このアプローチがすべての企業にとっての最適解かというと、必ずしもそうではありません。
■ 教育型サポートのメリット・デメリット
◯ メリット
• 社員の思考力・自走力が高まる
• 長期的に見て、内製化・継続的改善につながる
• どんな課題にも応用できる“思考のフレーム”が残る
× デメリット
• 成果が出るまで時間がかかる
• 抽象的な内容だと、現場にピンとこないことが多い
• 特にリソースが限られた企業では「考える余裕すらない」ことがある
実際、ヒト・モノ・カネが潤沢な大企業であれば、教育型アプローチは機能しやすい。
一方で、中小企業では「理論より実務」「仕組みより現場のSOS」が優先される場面も多く存在します。
■ 問題解決型サポートのメリット・デメリット
◯ メリット
• 目の前の課題に即効性がある
• 具体的な成功事例を共有することで、すぐに実践可能
• 社内にノウハウが蓄積されやすい(成功体験の再現)
× デメリット
• 依存体質になりやすい
• 「なぜそれをやるのか」の理解が浅いと形骸化する
• 問題が変化した際に自力で対応しにくくなる
つまり、短期的な成果は出る一方で、「再発防止」や「自律的改善」にはつながりにくい
という側面があります。
■ 中小企業にとっての“最適解”は?
私たち「まちの総務」は、これまで多くの中小企業の現場に関わってきました。
その中で見えてきたこと――それは、
「教育型」と「問題解決型」のどちらかではなく、“順番”と“バランス”が鍵になる
ということです。
実際、多くの中小企業が抱える課題は、既に他社で解決されている“再現性の高い悩み”であることが
少なくありません。
「あなたの困ったは、すでに誰かが解決しています」
――この事実を伝え、具体的な改善事例をそのまま適用することが最も効くという場面が多々あるのです。
■ 「まずは解決」から始めて「学び」を組み込む
ですから、中小企業支援においては、こう考えるのが現実的かもしれません。
✅ ステップ1:まずは“問題解決型”で具体的に助ける
✅ ステップ2:余裕が出てきたら“教育型”で再発防止・内製化を目指す
このように、「今、目の前で困っていることをすぐに解決する」ことが最優先であり
そこから徐々に学びの土壌を整えていく方が、企業にとっても現場にとっても自然な流れなのです。
■ サポートする側に求められる視点
サポートする側として、「教えるべきか、解決すべきか」と迷ったときは
ぜひこう問い直してみてください。
• 今この企業に“考える余裕”はあるのか?
• 現場で繰り返されている問題には共通項があるのか?
• 今すぐに成果が必要な局面ではないか?
その答えによって、教育と支援のバランスを柔軟に変えることが
結果として最も価値あるサポートになります。
■ まとめ:教えるだけでは足りない。
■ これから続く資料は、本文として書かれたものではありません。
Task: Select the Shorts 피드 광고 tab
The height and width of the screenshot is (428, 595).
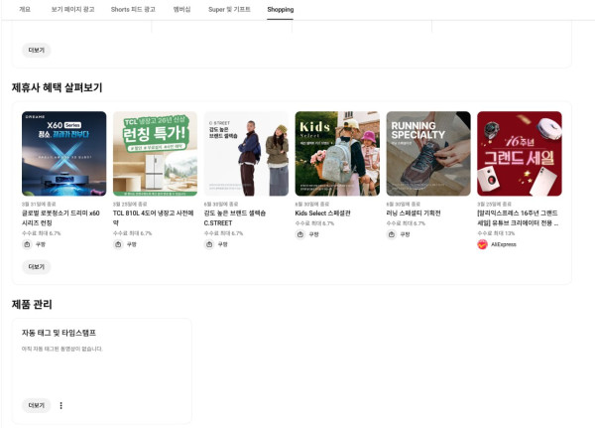Action: click(x=133, y=9)
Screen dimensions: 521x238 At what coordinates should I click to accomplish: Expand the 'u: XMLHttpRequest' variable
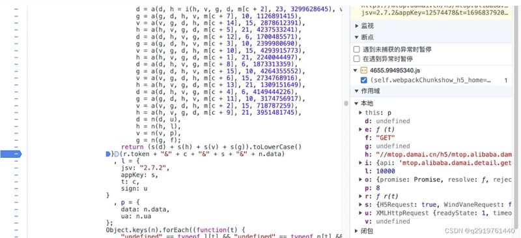coord(361,213)
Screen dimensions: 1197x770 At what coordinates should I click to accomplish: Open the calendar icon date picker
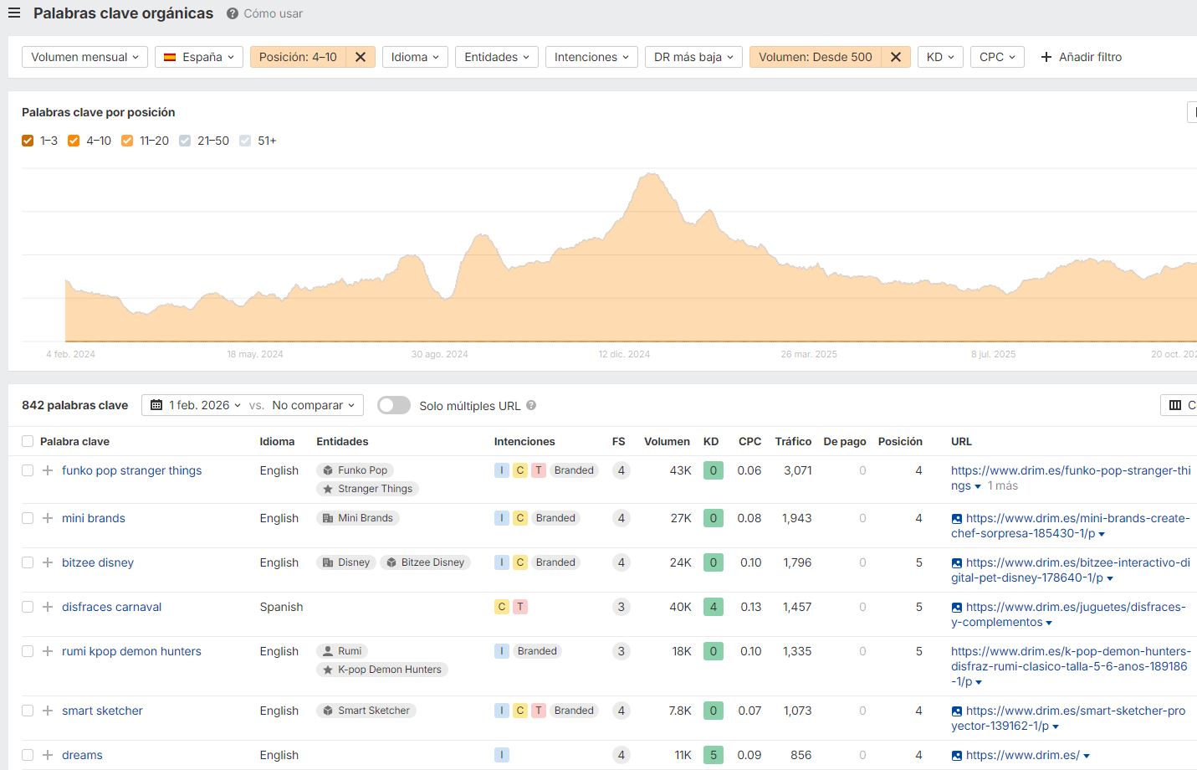pos(156,405)
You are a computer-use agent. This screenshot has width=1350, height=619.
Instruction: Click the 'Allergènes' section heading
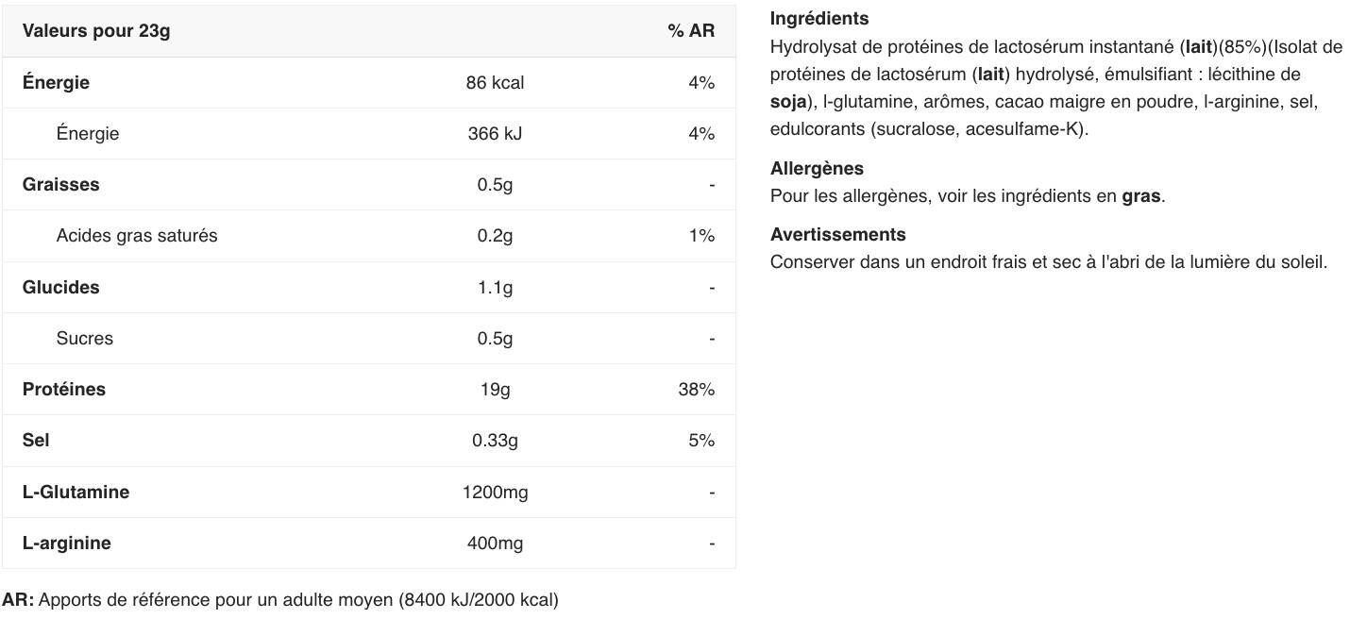point(817,169)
寄り添って“解決”する価値
「教えるだけでは届かない」――
それは相手が悪いのではなく、今の状況に合った支援の形ではなかったというだけ。
だからこそ、「再現性の高い他社事例」「具体的なアドバイス」「即効性のある改善策」
が求められる現場では、まず問題解決型で寄り添うことが、本当の意味での“企業支援”なのだと思います。
「あなたの困ったはすでに解決している誰かがいます」
だからこそ、その知恵を共有することが、最大の価値になるのです。